FibroBiologics, Inc. (NASDAQ: FBLG) filed a Phase 1/2 Investigational New Drug (IND) application with the U.S. Food and Drug Administration to begin clinical trials of its allogeneic fibroblast spheroid therapy CYPS317 for moderate to severe psoriasis. The IND submission includes comprehensive preclinical pharmacology, safety, and manufacturing data that support the therapy’s mechanism of action, durability of effect, and safety profile.
CYPS317 is designed to reduce psoriasis disease severity and relapse. In preclinical studies, a single dose of CYPS317 matched or exceeded the efficacy of multiple doses of anti‑IL‑23 monoclonal antibodies, and it demonstrated a significant reduction in disease recurrence. The data suggest that the therapy could offer durable responses with a potentially favorable safety profile compared with existing biologics.
The filing marks a significant advance in FibroBiologics’ chronic inflammatory disease pipeline. The company aims to obtain IND clearance for all four of its product candidates in 2026, and CYPS317 is the first to move from preclinical validation toward first‑in‑human studies. The psoriasis market serves over eight million adults in the United States, and unmet needs remain despite current biologic options, positioning CYPS317 as a potential new therapeutic avenue.
FibroBiologics’ financial profile reflects a company in early‑stage development. The firm reported an EBITDA of –$17.55 million and a market capitalization of approximately $14.83 million as of December 31 2025. In December, the company completed a $1.7 million direct offering to raise capital, underscoring the need for additional funding to support its clinical and regulatory programs.

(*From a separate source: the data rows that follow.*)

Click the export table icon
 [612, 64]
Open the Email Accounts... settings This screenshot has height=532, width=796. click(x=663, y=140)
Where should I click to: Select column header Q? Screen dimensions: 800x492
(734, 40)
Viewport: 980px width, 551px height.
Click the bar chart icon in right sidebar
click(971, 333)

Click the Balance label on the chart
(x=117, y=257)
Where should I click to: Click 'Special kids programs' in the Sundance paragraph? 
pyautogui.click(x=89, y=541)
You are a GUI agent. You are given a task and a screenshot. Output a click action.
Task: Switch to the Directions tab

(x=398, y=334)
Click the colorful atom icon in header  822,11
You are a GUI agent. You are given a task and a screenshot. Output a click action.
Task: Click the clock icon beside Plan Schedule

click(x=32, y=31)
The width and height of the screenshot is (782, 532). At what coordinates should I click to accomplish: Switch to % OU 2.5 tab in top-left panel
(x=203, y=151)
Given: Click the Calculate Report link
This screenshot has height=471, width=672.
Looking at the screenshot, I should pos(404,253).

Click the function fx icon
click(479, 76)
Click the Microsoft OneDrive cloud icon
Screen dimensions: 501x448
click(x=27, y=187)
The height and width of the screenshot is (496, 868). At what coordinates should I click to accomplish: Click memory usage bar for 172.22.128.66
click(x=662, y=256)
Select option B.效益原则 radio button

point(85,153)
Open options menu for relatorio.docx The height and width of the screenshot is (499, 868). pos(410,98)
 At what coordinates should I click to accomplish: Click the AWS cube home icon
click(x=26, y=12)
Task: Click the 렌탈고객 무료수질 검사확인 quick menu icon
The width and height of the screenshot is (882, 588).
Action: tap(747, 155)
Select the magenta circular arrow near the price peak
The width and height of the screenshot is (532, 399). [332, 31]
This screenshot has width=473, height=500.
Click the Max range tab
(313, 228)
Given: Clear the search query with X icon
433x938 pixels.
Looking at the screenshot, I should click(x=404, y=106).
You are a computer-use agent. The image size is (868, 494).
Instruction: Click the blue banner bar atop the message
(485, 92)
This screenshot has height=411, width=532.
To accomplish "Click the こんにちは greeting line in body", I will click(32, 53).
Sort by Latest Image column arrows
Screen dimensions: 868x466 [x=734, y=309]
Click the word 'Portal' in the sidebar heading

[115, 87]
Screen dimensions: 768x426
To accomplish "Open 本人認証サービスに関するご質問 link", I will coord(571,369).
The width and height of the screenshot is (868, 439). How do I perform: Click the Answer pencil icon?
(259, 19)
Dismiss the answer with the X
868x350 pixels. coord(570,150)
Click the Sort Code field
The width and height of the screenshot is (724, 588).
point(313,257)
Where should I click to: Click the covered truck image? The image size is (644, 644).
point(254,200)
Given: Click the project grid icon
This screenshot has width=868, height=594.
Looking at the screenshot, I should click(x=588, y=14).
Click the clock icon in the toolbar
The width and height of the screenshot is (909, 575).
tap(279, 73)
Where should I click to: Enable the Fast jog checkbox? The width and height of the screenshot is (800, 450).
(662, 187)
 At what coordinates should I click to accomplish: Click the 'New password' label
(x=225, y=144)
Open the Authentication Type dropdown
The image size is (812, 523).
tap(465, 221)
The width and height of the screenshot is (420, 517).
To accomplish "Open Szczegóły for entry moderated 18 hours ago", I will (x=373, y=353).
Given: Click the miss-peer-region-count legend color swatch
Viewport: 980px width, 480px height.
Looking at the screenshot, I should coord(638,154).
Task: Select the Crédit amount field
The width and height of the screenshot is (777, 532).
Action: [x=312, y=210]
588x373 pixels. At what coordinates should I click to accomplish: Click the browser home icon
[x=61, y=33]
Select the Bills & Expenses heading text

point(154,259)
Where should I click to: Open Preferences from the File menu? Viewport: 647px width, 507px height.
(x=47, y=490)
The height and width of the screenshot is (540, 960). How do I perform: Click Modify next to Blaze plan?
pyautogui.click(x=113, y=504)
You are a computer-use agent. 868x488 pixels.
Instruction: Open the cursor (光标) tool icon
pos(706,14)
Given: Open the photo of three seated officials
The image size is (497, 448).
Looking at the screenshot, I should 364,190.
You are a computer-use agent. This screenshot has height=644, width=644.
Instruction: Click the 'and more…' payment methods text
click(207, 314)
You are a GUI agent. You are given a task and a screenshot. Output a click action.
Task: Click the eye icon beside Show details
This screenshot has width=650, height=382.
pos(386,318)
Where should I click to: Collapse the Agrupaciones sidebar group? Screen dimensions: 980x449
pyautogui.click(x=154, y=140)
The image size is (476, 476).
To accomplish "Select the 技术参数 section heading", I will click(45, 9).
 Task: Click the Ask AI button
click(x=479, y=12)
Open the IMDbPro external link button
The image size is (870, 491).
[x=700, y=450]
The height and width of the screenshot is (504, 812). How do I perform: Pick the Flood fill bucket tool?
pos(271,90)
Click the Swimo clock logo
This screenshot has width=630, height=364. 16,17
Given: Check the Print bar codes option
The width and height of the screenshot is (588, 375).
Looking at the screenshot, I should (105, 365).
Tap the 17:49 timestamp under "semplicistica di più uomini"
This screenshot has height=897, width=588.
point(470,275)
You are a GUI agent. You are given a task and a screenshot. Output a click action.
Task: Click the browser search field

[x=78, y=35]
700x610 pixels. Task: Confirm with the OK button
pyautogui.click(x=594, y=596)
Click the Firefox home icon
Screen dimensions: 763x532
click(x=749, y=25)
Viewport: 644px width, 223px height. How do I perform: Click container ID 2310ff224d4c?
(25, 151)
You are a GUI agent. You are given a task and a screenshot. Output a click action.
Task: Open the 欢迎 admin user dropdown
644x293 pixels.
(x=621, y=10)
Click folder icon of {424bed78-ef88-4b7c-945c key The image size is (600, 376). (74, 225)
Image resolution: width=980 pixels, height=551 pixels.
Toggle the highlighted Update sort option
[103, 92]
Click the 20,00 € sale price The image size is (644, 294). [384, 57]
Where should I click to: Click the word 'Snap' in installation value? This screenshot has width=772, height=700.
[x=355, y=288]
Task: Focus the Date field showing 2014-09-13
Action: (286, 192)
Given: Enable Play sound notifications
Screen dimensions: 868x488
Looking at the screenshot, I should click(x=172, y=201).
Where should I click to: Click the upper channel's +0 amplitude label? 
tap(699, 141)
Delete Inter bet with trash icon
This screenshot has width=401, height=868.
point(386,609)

Management emphasized the strategic importance of the IND filing. Founder and CEO Pete O’Heeron said, “Filing this IND application with the FDA marks a pivotal transition from preclinical research to clinical development for CYPS317 and advances our goal of achieving IND clearance for all four of our product candidates in 2026.” Chief Scientific Officer Hamid Khoja added, “Our preclinical data suggest that CYPS317 harnesses unique, multi‑faceted biological activity, combining extracellular matrix signaling with localized and systemic immunomodulation, which may help restore normal tissue homeostasis in chronic inflammatory conditions such as psoriasis.”
The IND filing is a regulatory milestone that will allow FibroBiologics to begin human testing, potentially opening a new revenue stream for its fibroblast‑based platform and providing a foundation for future product development across multiple chronic disease indications.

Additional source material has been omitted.